Se préparer à dominer

Le président Xi Jinping pilote une stratégie multidimensionnelle visant à amener la Chine à asseoir sa domination sur le monde. Cette stratégie combine une diplomatie très active, des ententes économiques asymétriques, de l’innovation technologique et des dépenses militaires toujours plus importantes. Déjà, une bonne partie de l’architecture sur laquelle repose la montée de la Chine est en place, et d’autres éléments apparaissent. L’essor de la Chine renforce l’autorité du Parti communiste chinois (PCC) sur la scène intérieure et, aux yeux des dirigeants, redonne au pays son statut historique d’empire du Milieu.

Sous la direction de Deng Xiaoping, la Chine a conçu un modèle capitaliste autoritaire qui a favorisé une croissance forte et soutenue de son produit intérieur brut (PIB). L’économie était dynamique, mais aussi entachée par des institutions de crédit laissant à désirer, des entreprises d’État sous-optimales et une grande vulnérabilité à la corruption. Des efforts constants sont déployés pour corriger ces faiblesses internes. Xi Jinping s’intéresse personnellement à la campagne anticorruption, qui est un des éléments de la mainmise croissante qu’il exerce sur le PCC.

Le partenaire rusé

La Chine a mis en place diverses stratégies de commerce extérieur afin de stimuler sa performance économique.

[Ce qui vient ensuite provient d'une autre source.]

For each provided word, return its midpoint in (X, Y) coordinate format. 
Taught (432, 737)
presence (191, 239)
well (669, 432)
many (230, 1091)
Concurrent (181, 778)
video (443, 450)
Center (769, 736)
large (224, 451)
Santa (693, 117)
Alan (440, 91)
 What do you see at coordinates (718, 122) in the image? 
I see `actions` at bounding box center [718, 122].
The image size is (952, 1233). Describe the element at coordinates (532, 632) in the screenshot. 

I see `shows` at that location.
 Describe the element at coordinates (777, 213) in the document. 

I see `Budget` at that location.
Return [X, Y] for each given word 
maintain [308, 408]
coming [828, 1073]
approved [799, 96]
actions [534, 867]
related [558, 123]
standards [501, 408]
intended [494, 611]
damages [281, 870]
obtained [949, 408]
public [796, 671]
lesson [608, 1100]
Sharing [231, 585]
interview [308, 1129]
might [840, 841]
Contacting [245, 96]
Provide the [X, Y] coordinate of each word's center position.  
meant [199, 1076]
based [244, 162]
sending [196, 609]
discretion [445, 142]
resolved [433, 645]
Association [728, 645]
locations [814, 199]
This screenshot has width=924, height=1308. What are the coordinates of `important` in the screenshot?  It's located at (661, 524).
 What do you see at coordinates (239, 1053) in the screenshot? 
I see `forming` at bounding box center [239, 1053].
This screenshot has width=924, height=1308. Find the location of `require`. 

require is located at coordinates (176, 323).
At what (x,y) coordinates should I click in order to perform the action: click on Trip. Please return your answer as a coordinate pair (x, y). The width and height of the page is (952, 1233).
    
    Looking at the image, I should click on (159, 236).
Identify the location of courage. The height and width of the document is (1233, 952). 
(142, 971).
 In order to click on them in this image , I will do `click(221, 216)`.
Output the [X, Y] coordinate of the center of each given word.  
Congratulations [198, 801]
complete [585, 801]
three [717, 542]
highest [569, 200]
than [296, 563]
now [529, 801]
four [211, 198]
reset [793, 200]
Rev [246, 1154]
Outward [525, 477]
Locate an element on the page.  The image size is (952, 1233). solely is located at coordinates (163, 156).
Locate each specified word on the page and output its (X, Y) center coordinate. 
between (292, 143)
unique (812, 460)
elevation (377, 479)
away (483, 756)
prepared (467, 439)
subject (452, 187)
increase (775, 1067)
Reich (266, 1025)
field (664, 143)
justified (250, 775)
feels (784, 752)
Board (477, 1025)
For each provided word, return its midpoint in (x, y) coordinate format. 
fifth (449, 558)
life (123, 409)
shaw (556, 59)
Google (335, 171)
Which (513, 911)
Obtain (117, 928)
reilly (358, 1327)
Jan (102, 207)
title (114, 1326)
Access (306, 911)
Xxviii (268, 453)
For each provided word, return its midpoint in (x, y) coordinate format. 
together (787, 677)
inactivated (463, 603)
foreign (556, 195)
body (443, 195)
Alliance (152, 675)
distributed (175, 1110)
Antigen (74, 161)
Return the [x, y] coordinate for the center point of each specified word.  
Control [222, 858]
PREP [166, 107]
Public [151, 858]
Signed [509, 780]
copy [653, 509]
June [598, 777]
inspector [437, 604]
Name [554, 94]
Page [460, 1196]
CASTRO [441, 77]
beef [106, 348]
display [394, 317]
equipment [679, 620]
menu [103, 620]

  • Alléchées par le potentiel de marché du pays et sa main-d’œuvre peu coûteuse, mais qualifiée, des sociétés d’économies avancées ont investi en Chine. Une fois installées, cependant, elles ont été obligées de créer des coentreprises avec des partenaires chinois. Beaucoup estiment avoir perdu le contrôle de leur entreprise, et de leur propriété intellectuelle, et avoir été évincées par ce partenaire sur les marchés chinois et étranger.
  • La Chine s’est servie de son énorme potentiel à titre de marché d’importation pour négocier des ententes commerciales asymétriques avec des pays développés. Elle revendique avec obstination des droits en matière d’investissement dans le pays partenaire qu’elle n’accorde pas à celui-ci sur son territoire.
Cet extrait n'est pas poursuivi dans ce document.